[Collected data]
++++++

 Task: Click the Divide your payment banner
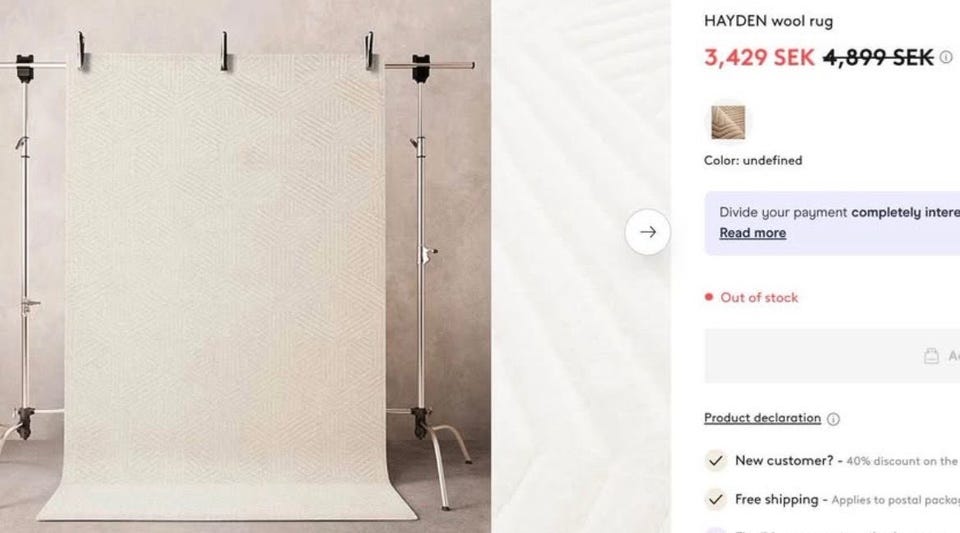(x=832, y=223)
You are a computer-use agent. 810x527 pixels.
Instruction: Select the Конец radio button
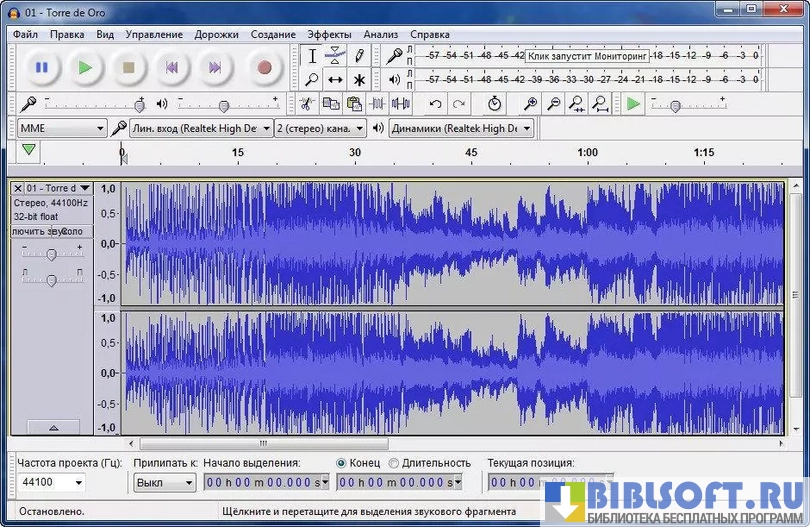coord(342,463)
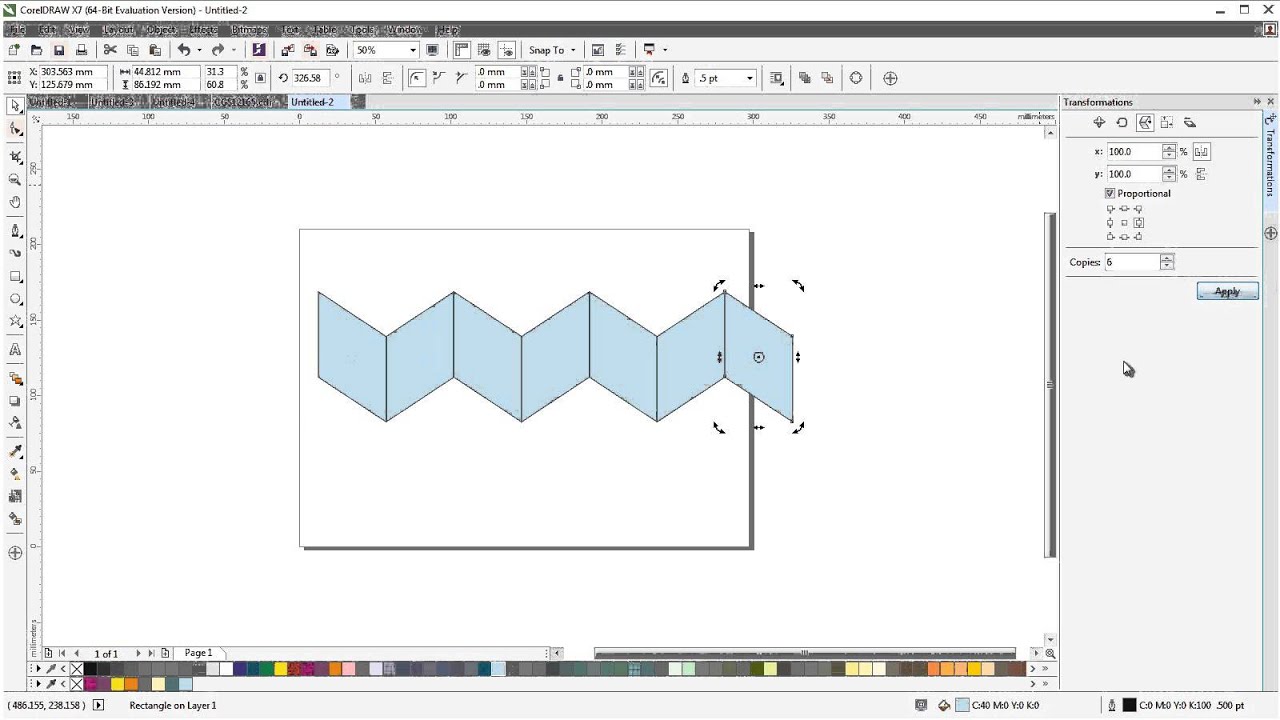The height and width of the screenshot is (720, 1280).
Task: Click the Undo arrow icon
Action: click(x=184, y=50)
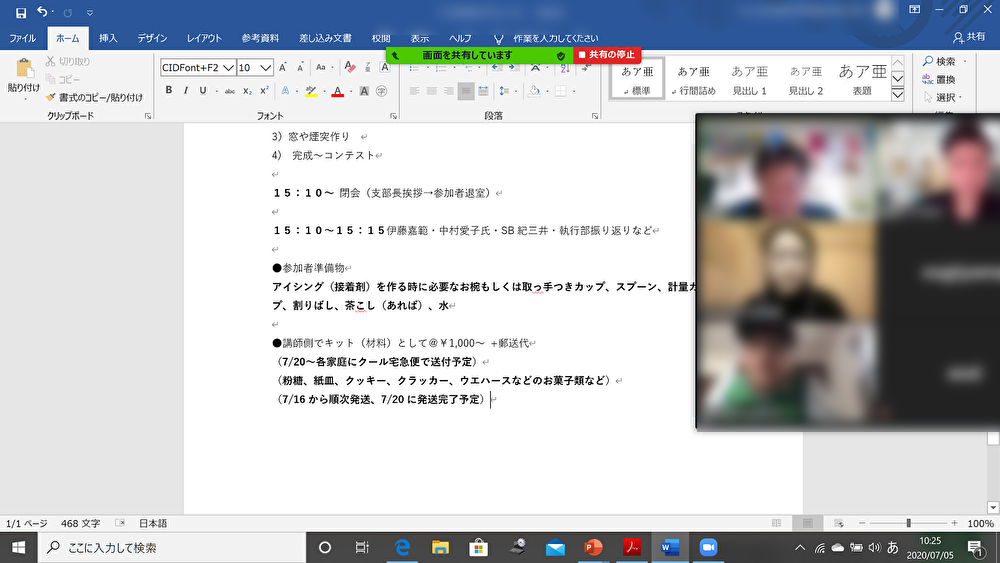This screenshot has height=563, width=1000.
Task: Click the Paste (貼り付け) icon
Action: click(24, 70)
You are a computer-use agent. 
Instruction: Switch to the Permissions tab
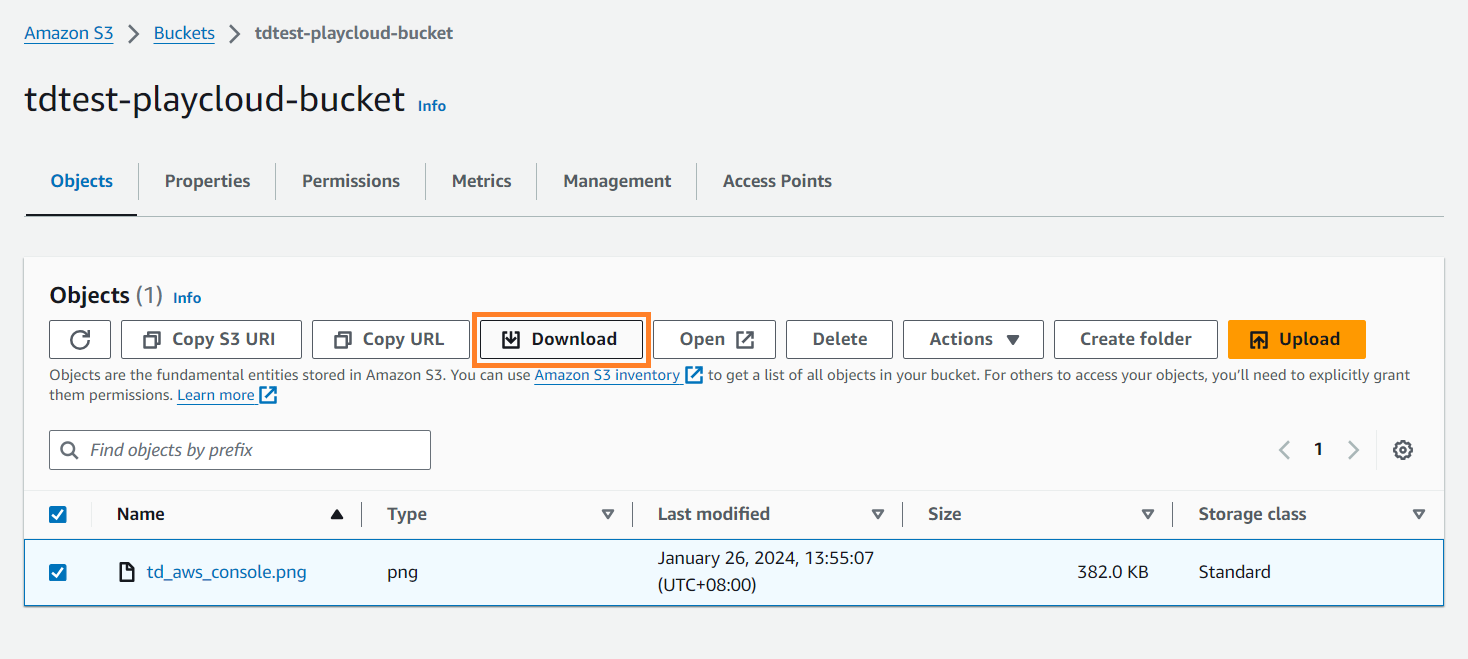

++++++

> **EXERCISE INSTRUCTIONS**: Wherever a line holds the word "agent", copy that line out of the entries above.

> **OUTPUT OF THE TASK**:
You are a computer-use agent. 810x527 pixels.
You are a computer-use agent. 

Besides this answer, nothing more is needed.